First month: Identify training requirements
Many of the concepts of disruptive innovation appear counterintuitive. Therefore, institutionalizing its use as an analytical tool involves widespread education. The first thing to do is identify employees who need to be exposed to the ideas. Start with those who interface with customers, evaluate and shape projects, or work with outside vendors. Training these employees in the basic concepts will also identify their ongoing IT requirements related to disruption.
Second month: Conduct internal overshoot analysis
One way to quickly put the concepts into action is to monitor whether your company has overshot market tiers. In addition to developing further intuition about how to use theory to analyze the findings, the analysis itself can be very important. When a company has overshot its market, it has opened the door for a disruptive incursion. It should consider "self-disruption" to block an attack from below. Furthermore, the company needs to curtail investment that promises improvements along overshot dimensions or it won't receive adequate returns on its investment in innovation. Remember to start this analysis at the bottom of the market, not the top.

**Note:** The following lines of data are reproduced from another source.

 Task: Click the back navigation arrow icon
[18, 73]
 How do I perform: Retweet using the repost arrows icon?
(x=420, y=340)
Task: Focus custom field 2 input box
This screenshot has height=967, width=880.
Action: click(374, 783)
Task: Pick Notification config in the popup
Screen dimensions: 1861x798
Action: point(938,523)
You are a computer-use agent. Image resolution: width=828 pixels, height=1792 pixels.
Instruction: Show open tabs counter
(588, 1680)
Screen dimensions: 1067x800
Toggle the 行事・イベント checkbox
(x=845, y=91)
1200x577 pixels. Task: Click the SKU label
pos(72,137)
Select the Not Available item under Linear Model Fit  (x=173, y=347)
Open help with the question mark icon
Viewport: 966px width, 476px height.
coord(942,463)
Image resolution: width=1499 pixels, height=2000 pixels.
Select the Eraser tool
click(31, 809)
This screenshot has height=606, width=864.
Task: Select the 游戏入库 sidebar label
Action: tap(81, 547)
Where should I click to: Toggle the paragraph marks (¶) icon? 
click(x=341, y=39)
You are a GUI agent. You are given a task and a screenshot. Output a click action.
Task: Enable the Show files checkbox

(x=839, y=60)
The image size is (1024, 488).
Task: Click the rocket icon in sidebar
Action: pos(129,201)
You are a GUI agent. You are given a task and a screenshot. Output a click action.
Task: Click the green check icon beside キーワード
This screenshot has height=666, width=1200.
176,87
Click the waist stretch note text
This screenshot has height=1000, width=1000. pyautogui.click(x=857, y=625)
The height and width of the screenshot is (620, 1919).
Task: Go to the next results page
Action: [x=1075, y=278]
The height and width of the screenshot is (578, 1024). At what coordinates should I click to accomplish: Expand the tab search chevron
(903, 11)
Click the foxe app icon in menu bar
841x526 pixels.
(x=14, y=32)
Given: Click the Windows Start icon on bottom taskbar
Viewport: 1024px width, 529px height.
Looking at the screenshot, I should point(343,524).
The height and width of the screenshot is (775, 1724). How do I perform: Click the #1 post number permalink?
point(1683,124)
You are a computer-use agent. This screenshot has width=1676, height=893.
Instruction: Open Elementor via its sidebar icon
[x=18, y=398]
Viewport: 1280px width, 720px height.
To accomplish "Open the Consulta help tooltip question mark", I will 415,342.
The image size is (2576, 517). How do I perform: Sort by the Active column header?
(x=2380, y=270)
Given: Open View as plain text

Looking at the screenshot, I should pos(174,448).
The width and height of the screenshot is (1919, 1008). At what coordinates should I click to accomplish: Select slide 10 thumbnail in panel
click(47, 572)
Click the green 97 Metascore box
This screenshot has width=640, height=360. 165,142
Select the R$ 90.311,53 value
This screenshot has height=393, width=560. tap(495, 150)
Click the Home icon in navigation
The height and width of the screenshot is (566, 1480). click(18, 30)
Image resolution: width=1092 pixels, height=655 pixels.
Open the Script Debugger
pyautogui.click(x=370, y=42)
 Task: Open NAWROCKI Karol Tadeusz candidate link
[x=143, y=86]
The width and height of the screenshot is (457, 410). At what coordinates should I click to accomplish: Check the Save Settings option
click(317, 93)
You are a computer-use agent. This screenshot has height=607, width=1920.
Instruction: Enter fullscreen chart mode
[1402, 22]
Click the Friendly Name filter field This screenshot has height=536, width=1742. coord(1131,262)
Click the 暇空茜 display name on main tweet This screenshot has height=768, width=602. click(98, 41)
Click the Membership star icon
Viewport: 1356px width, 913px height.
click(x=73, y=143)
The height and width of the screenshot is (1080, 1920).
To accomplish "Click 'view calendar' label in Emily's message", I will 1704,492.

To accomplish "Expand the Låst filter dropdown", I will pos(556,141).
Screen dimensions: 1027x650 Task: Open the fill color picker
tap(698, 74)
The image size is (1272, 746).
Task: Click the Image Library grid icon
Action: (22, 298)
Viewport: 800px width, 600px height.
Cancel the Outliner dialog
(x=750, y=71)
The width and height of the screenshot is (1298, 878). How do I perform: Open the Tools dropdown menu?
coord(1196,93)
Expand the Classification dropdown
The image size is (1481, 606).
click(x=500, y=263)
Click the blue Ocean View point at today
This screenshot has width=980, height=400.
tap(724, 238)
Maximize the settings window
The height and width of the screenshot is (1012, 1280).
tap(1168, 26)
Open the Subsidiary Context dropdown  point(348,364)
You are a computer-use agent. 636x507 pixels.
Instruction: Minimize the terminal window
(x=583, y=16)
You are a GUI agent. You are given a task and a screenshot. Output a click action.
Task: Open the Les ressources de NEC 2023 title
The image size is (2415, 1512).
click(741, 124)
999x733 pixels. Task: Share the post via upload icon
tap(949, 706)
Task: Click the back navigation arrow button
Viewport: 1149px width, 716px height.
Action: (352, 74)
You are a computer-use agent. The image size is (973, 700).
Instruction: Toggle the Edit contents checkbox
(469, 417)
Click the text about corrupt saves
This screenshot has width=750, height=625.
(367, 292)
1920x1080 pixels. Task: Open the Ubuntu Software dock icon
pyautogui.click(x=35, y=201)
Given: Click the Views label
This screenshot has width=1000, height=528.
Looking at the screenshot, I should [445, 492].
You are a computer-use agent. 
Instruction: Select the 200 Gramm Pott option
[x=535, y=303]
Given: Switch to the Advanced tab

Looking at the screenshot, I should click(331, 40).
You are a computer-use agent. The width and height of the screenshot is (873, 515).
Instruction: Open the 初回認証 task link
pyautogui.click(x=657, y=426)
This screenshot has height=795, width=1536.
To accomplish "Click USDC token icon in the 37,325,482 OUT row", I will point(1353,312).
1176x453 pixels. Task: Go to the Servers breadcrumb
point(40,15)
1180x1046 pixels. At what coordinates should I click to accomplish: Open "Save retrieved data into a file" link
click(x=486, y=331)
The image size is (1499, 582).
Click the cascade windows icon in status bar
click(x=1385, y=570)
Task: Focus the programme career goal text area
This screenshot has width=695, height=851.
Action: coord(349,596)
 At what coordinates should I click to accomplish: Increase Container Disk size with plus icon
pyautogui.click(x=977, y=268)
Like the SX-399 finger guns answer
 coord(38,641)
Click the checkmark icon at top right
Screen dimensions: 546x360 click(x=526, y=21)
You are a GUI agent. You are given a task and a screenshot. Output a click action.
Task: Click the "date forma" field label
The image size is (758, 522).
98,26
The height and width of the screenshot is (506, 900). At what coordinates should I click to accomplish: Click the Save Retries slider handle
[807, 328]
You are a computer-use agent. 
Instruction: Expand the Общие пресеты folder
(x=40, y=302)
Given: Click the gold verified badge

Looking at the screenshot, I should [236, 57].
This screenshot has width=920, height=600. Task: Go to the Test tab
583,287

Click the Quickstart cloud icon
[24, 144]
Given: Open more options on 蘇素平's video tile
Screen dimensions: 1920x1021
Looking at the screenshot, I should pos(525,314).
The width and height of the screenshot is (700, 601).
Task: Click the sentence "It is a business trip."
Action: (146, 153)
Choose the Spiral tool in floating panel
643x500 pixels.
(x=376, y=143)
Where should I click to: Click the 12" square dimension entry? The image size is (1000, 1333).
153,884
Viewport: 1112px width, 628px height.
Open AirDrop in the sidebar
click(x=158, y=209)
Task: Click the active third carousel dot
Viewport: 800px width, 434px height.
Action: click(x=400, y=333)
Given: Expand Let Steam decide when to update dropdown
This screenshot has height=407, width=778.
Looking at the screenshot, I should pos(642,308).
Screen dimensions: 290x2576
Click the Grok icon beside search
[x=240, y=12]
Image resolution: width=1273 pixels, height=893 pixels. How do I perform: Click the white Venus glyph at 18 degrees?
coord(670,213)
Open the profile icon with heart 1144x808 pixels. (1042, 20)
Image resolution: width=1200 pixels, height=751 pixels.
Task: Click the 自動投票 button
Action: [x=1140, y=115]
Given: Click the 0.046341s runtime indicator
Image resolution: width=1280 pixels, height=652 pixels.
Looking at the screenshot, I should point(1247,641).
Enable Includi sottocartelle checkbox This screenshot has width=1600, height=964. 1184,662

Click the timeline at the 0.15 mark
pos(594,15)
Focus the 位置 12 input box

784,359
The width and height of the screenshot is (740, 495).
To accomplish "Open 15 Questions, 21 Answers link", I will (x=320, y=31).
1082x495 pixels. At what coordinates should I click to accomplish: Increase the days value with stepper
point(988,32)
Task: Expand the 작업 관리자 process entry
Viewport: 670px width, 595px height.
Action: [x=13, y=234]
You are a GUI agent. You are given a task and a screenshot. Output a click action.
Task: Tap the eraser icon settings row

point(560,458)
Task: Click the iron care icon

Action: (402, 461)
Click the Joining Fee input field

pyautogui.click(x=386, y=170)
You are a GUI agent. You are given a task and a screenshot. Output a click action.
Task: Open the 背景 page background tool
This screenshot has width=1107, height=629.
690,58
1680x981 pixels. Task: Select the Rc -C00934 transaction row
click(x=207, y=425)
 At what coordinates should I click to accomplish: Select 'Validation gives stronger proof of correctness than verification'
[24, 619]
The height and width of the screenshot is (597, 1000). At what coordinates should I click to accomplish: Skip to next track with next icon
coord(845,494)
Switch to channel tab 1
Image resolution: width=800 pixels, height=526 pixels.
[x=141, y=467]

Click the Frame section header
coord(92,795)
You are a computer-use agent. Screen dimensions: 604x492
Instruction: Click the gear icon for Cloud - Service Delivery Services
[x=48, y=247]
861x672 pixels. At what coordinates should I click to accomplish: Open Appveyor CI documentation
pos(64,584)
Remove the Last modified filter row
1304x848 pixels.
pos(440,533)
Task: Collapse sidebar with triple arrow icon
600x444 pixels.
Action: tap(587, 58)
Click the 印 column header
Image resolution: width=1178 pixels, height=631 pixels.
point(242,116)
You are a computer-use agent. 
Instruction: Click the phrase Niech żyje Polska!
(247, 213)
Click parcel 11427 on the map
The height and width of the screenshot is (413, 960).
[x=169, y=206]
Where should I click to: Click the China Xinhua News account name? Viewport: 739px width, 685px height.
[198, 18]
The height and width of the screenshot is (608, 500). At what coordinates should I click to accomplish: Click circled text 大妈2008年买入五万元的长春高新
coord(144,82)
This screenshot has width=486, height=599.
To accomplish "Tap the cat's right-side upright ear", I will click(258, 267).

Third month: Include disruptive concepts in appropriate information systems
Making the analysis systematic means ensuring that information systems are configured to collect and interpret data related to disruption. For example, sales tools should include fields that facilitate the collection of data related to overshooting. External market scans need to look at important fringe markets, and trend reports should include a segment on tracking disruptive developments.